[Records of locating words and elements]
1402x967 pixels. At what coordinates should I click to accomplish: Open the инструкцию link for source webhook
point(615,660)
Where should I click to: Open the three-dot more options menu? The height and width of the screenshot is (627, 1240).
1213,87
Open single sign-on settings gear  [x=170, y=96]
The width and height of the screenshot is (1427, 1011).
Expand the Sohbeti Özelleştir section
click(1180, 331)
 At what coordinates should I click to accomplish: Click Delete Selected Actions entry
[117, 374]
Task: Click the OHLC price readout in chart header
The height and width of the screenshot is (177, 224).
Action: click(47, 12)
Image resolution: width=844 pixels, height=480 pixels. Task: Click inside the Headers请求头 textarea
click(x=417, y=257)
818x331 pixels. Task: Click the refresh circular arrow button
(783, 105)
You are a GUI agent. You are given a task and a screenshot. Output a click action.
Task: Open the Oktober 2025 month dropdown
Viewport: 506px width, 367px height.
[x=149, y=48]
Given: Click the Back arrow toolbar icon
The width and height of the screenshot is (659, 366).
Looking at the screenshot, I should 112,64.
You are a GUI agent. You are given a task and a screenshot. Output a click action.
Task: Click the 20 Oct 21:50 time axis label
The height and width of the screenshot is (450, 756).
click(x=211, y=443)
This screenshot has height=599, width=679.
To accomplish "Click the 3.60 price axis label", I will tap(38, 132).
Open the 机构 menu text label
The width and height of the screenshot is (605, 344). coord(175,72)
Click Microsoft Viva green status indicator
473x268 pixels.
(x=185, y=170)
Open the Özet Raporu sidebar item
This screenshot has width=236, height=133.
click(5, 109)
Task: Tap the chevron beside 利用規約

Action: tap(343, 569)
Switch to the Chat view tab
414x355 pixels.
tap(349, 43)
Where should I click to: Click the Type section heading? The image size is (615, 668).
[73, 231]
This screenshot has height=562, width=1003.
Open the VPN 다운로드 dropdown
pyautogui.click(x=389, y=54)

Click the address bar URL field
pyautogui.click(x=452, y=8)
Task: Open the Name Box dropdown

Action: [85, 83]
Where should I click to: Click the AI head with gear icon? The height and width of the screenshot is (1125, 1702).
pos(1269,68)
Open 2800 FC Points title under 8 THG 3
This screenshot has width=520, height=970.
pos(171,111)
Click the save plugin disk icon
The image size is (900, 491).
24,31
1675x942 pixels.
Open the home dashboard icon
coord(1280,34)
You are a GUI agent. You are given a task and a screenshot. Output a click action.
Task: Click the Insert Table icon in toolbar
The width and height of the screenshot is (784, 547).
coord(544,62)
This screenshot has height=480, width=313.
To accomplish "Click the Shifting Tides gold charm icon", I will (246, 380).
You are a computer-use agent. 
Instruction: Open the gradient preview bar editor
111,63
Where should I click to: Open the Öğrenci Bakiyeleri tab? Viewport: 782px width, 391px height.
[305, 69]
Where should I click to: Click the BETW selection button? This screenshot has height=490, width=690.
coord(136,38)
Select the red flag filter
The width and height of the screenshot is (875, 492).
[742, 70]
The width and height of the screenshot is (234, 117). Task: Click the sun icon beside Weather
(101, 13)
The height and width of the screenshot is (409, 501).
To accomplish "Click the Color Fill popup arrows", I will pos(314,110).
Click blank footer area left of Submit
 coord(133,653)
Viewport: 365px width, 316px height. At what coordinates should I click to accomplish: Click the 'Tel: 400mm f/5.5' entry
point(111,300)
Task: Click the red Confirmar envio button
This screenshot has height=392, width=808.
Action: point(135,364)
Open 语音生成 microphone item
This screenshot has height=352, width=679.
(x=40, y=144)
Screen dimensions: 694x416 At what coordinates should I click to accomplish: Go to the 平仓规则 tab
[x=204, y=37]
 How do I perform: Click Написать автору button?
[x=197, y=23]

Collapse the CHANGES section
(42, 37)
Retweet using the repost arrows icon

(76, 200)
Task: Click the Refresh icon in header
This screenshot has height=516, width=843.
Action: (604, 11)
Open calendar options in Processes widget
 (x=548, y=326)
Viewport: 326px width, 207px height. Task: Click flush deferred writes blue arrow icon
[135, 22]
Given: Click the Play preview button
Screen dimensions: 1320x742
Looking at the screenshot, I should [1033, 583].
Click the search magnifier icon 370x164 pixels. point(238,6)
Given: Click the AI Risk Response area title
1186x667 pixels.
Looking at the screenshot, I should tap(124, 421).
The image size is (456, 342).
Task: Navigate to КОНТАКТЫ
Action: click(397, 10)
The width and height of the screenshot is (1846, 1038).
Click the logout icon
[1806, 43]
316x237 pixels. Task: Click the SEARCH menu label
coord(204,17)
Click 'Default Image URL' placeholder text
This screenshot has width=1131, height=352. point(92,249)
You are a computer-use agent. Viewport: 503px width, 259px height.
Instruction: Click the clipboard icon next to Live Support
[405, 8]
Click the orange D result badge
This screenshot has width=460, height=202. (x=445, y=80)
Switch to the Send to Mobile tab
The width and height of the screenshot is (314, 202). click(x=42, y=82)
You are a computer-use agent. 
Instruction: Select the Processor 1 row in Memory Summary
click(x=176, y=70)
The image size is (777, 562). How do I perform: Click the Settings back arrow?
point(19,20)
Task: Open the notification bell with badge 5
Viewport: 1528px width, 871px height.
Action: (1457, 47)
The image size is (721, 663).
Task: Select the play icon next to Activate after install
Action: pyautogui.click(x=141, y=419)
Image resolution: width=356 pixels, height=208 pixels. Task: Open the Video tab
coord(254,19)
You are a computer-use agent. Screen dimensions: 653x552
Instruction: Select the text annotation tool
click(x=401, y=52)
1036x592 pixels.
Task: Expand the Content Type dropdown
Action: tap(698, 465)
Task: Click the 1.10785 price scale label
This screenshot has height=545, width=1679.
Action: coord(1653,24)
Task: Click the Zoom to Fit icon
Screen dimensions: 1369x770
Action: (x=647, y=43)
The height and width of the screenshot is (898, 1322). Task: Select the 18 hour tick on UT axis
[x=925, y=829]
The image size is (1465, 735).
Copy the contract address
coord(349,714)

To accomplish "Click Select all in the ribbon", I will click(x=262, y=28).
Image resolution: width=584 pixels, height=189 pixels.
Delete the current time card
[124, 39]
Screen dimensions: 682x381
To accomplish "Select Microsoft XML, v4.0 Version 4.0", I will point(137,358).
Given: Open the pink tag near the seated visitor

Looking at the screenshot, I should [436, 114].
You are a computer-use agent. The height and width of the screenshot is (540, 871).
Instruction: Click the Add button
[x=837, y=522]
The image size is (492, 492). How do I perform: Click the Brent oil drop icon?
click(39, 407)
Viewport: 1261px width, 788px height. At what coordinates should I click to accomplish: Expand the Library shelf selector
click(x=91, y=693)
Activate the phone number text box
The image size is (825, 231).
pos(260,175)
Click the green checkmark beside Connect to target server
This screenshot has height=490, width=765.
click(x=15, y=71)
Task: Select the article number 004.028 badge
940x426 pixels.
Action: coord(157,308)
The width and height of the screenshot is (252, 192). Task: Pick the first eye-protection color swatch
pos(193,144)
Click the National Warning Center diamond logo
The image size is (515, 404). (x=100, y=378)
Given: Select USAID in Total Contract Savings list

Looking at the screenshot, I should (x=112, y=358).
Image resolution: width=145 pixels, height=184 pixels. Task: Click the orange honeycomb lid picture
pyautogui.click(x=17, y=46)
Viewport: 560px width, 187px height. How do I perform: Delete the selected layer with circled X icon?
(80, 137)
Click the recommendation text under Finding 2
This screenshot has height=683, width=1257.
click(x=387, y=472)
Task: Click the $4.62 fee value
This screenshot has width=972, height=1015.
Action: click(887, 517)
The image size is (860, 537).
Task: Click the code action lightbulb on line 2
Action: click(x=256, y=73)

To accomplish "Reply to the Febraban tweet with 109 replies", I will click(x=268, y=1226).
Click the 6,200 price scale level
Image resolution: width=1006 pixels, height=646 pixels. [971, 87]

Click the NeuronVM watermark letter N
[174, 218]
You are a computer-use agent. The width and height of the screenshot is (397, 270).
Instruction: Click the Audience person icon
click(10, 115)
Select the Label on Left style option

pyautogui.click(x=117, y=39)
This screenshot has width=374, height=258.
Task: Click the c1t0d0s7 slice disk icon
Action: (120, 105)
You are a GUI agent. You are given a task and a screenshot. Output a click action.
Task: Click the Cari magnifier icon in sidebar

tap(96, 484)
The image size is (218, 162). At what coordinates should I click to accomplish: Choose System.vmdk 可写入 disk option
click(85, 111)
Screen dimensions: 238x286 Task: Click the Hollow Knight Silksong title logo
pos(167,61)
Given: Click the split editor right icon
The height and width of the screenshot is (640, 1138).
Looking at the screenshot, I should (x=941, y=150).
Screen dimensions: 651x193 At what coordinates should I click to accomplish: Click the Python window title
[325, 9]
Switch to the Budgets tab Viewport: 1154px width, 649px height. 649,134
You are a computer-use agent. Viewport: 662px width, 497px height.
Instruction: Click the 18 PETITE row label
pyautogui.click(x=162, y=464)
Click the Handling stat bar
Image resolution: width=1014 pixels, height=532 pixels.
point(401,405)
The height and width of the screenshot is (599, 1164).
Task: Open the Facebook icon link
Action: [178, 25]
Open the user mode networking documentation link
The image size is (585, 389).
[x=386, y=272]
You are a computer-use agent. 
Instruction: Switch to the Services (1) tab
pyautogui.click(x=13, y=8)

Required work ->
Could you return the lines of the material between the one holding "Click blank footer area left of Submit" and the one holding "point(111,300)", inclusive, word for word?

Finished exercise ->
Click blank footer area left of Submit
 coord(133,653)
Viewport: 365px width, 316px height. At what coordinates should I click to accomplish: Click the 'Tel: 400mm f/5.5' entry
point(111,300)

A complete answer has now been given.